Clean up or cough up! Students at Oxford University face £150 fine if they cover each other in shaving foam and champagne as ‘trashing’ tradition is banned
- Said to cost £45,000 a year to clean, this is the first time fines have been issued
- Three penalties have already been handed out and officials are roaming campus
- Students been told to consider nightclubs or an ‘a celebratory day out’ instead
Gown-clad Oxford University students who celebrate the end of exams by covering each other in shaving foam, silly string and champagne will be fined £150 after a ban on the tradition.
The university is clamping down on the summer ritual of ‘trashing’, seen as a rite of passage as students leave exam halls.
While Oxford has previously vowed to crack down on the tradition – said to cost it £45,000 a year to clean up – this is the first time fines have been issued.
Three penalties have already been handed out and officials are roaming campus to find offenders, according to university newspaper Cherwell. Those who fail to pay fines face ‘further disciplinary action’.
Gown-clad Oxford University students who celebrate the end of exams by covering each other in shaving foam, silly string and champagne will be fined £150 after a ban on the tradition
One student, who claims he poured ‘roughly a tablespoon of lubricant on a friend’s head’, told the newspaper: ‘I was confronted by five proctor officers. One officer asked me to show him the packet, so retrieving it from my pocket, I handed it to him. He then proceeded to throw it on the ground behind him, and issue me the £150 fine.’
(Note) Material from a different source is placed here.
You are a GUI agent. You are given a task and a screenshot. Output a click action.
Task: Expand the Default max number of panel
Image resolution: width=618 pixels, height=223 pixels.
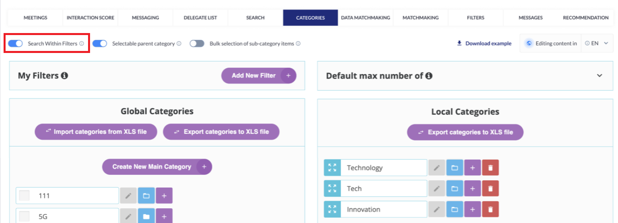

Oxford students’ union condemned the ban, claiming it ‘creates a disproportionate punishment’ for poorer students.
The report told students: ‘Trashing is antisocial behaviour and has significant negative community, environmental and financial impacts on the whole Oxford community.
‘If you throw, pour or spray substances after your exams, you are liable to a £150 fine, which will be strictly enforced this year, as a breach of the University’s Code of Discipline.’
The university is clamping down on the summer ritual of ‘trashing’, seen as a rite of passage as students leave exam halls
Instead of trashing, students have been told to consider nightclubs or an ‘a celebratory day out’ as part of new guidance.
An Oxford University spokesman said: ‘We recognise that students will want to celebrate the end of their exams, and we are encouraging them to do so in a sustainable and respectful manner that is sensitive to both the environment and the wider community.
‘University teams are working with local authority community enforcement across a number of locations around the city to strictly enforce the issuing of fines to students who litter by throwing food or other materials during post-examination celebrations.’